Perlis et ses collègues ont également analysé les données du sous-ensemble de 2 809 répondants qui ont répondu à une enquête ultérieure deux mois plus tard. Ceux qui souffraient de dépression dans la première enquête étaient deux fois plus susceptibles que ceux sans dépression d’approuver Suite désinformation que lors de l’enquête précédente.

“Bien que nous ne puissions pas conclure que la dépression a causé cette susceptibilité, l’examen d’une deuxième vague de données nous a au moins dit que la dépression est venue avant de la désinformation. Autrement dit, ce n’était pas que la désinformation rendait les gens plus déprimés », note Perlis. Parce que l’étude comprenait également des questions sur les médias sociaux et les sources d’information, les enquêteurs ont également pu exclure la possibilité que l’effet de la dépression soit le résultat d’obtenir des nouvelles de différents endroits.

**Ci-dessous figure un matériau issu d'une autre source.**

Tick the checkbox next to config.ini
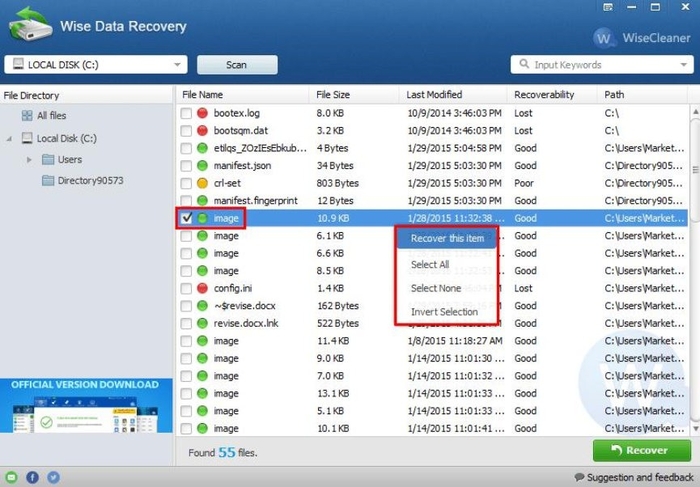This screenshot has height=487, width=700. click(x=186, y=288)
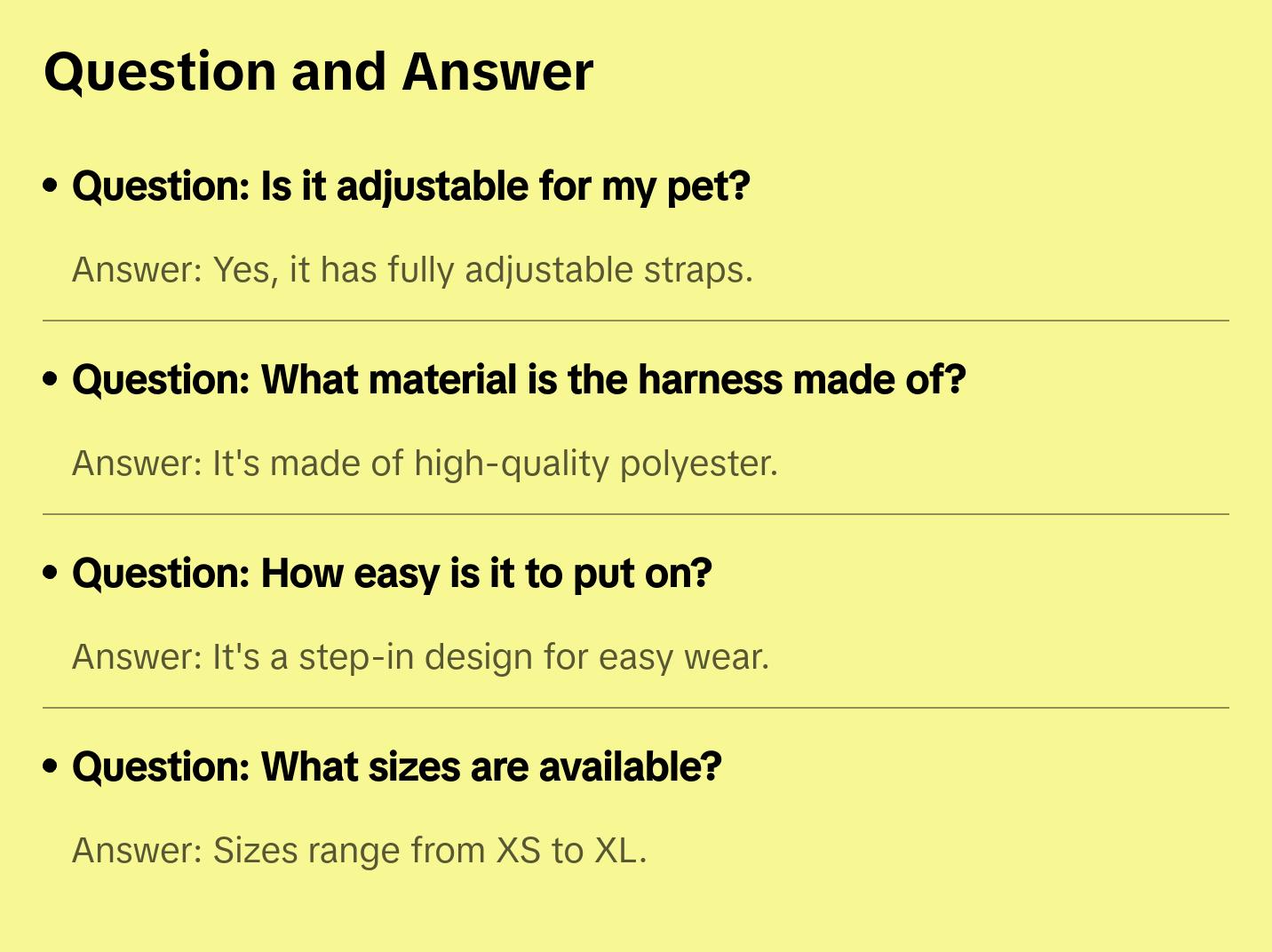Image resolution: width=1272 pixels, height=952 pixels.
Task: Click the divider below the polyester answer
Action: (636, 514)
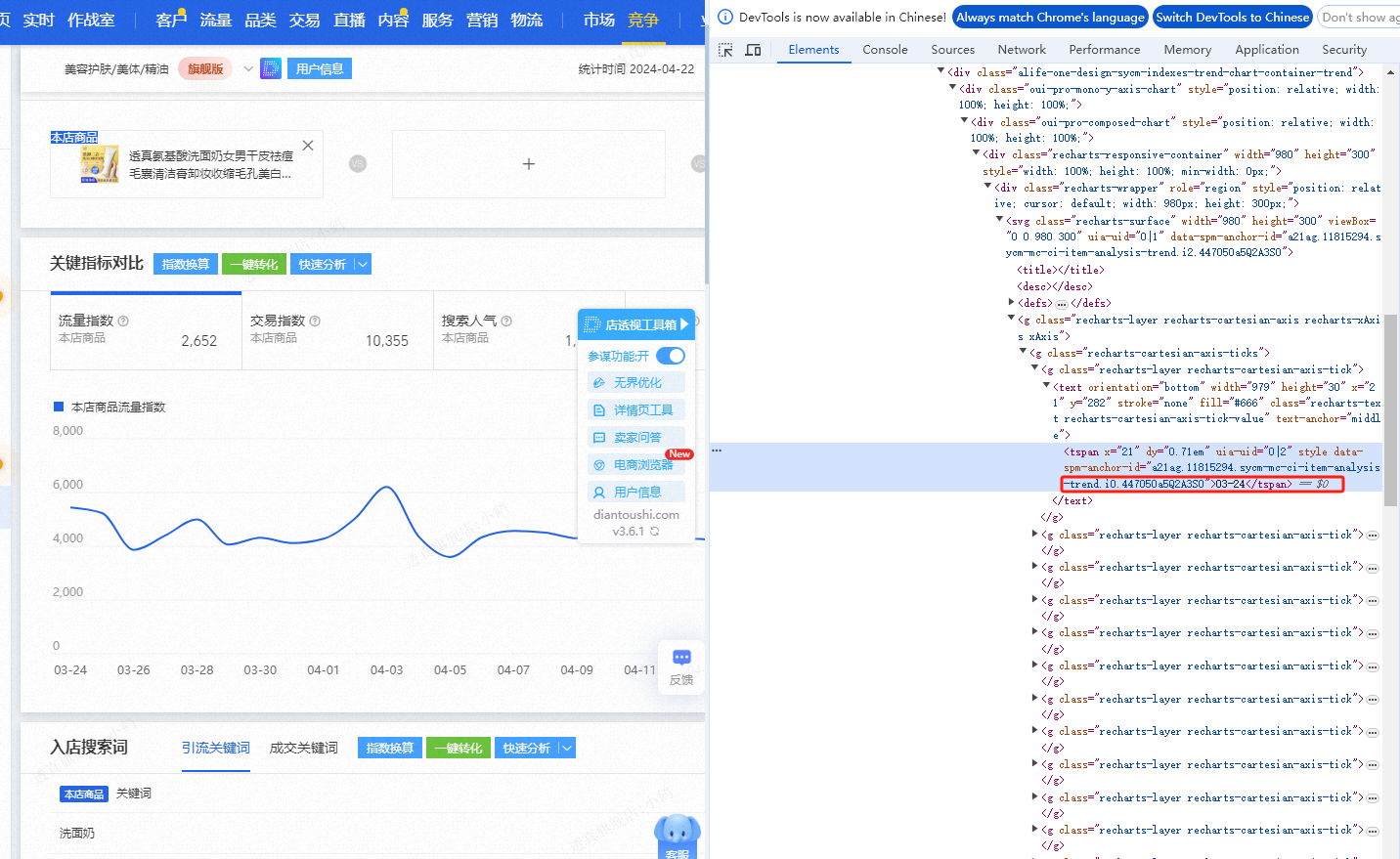Open the 快速分析 dropdown arrow under 关键指标对比
The width and height of the screenshot is (1400, 859).
[363, 265]
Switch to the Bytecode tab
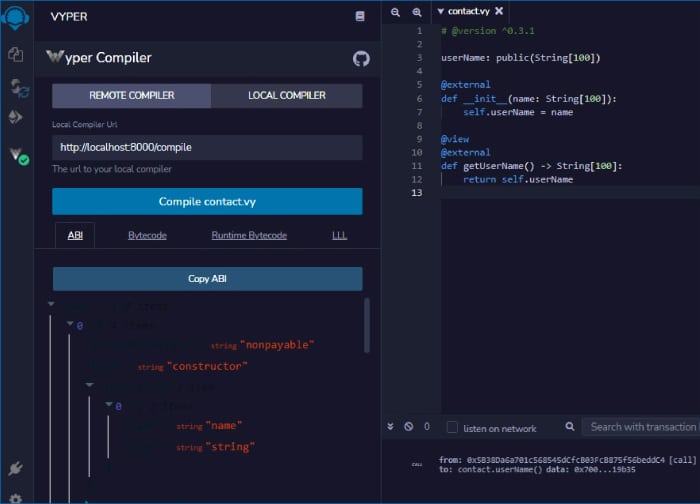Image resolution: width=700 pixels, height=504 pixels. click(147, 236)
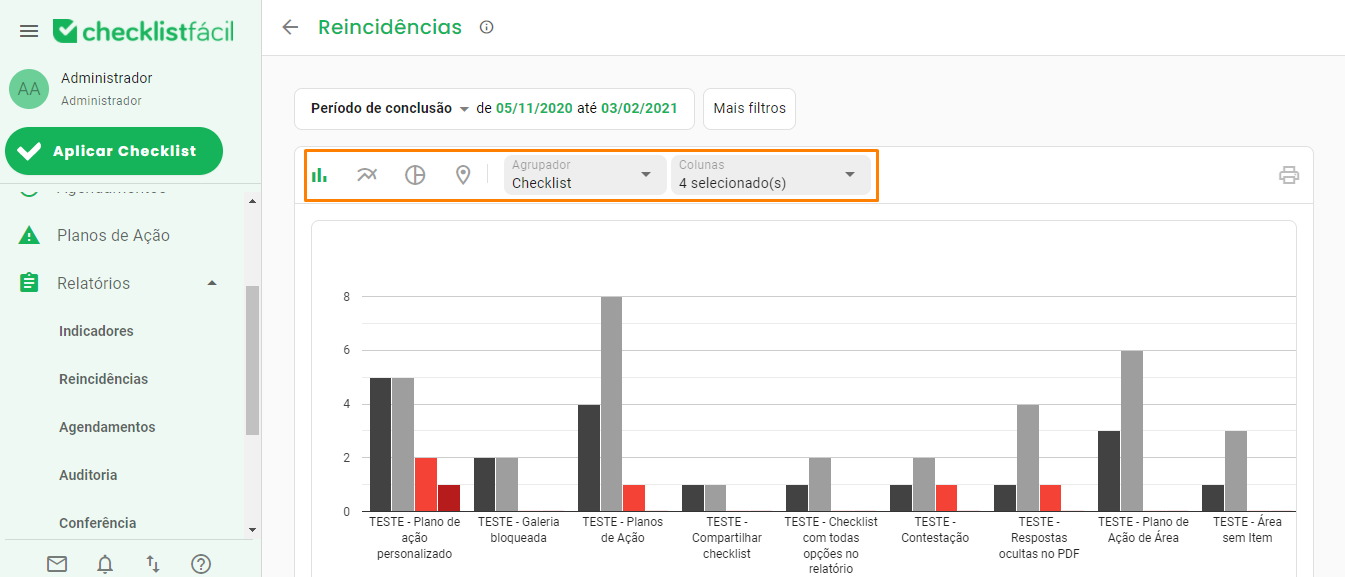Print the Reincidências report

click(x=1289, y=174)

Ils ont également constaté que l’effet ne se limitait pas aux personnes ayant des convictions politiques particulières ou aux membres de groupes démographiques particuliers.

Les chercheurs notent que les résultats fournissent une motivation supplémentaire pour s’assurer que les gens ont accès à un traitement pour la dépression et l’anxiété. “Notre résultat suggère qu’en s’attaquant aux niveaux extrêmement élevés de dépression dans ce pays pendant le COVID, nous pourrions réduire la sensibilité des gens à la désinformation”, déclare Perlis. “Bien sûr, nous ne pouvons montrer qu’une association – nous ne pouvons pas montrer que la dépression causesla susceptibilité, mais c’est certainement suggestif que ce pourrait être le cas.

Perlis souligne que les résultats ne blâment en aucun cas la désinformation sur les personnes souffrant de dépression, mais suggèrent plutôt que la dépression peut rendre les gens plus vulnérables à croire à cette désinformation.

Les co-auteurs incluent Katherine Ognyanova, PhD, Mauricio Santillana, PhD, Jennifer Lin, BA, James Druckman, PhD, David Lazer, PhD, Jon Green, PhD, Matthew Simonson, PhD, Matthew A. Baum, PhD, et John Della Volpe , BA.

Cette étude a été soutenue par la National Science Foundation, le National Institute of Mental Health, la Northeastern University, la Harvard Kennedy School of Government et la Rutgers University.

À propos de l’hôpital général du Massachusetts
Le Massachusetts General Hospital, fondé en 1811, est le premier et le plus grand hôpital universitaire de la Harvard Medical School. le Institut de recherche général de masse mène le plus grand programme de recherche en milieu hospitalier du pays, avec des opérations de recherche annuelles de plus d’un milliard de dollars et comprend plus de 9 500 chercheurs travaillant dans plus de 30 instituts, centres et départements. En août 2021, Mass General a été nommé n ° 5 dans le Nouvelles américaines et rapport mondial liste des “meilleurs hôpitaux d’Amérique”.